Task details:
Line by line, transcribe the records exactly.

Given records:
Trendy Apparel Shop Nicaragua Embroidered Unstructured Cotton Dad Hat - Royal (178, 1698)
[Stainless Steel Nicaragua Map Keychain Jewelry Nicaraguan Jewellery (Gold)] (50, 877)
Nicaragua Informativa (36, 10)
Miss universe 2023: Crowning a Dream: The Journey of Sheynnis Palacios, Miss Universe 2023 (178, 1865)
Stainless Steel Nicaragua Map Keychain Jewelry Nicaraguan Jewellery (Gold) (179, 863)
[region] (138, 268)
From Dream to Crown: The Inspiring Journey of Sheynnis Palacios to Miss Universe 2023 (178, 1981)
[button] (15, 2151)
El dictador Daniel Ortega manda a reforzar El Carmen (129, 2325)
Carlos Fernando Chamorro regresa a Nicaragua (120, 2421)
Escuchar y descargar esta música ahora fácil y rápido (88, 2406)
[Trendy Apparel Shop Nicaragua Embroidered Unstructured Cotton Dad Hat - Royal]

Response area:
Trendy Apparel Shop Nicaragua Embroidered Unstructured Cotton Dad Hat - Royal (178, 1698)
[Stainless Steel Nicaragua Map Keychain Jewelry Nicaraguan Jewellery (Gold)] (50, 877)
Nicaragua Informativa (36, 10)
Miss universe 2023: Crowning a Dream: The Journey of Sheynnis Palacios, Miss Universe 2023 (178, 1865)
Stainless Steel Nicaragua Map Keychain Jewelry Nicaraguan Jewellery (Gold) (179, 863)
[region] (138, 268)
From Dream to Crown: The Inspiring Journey of Sheynnis Palacios to Miss Universe 2023 (178, 1981)
[button] (15, 2151)
El dictador Daniel Ortega manda a reforzar El Carmen (129, 2325)
Carlos Fernando Chamorro regresa a Nicaragua (120, 2421)
Escuchar y descargar esta música ahora fácil y rápido (88, 2406)
[Trendy Apparel Shop Nicaragua Embroidered Unstructured Cotton Dad Hat - Royal]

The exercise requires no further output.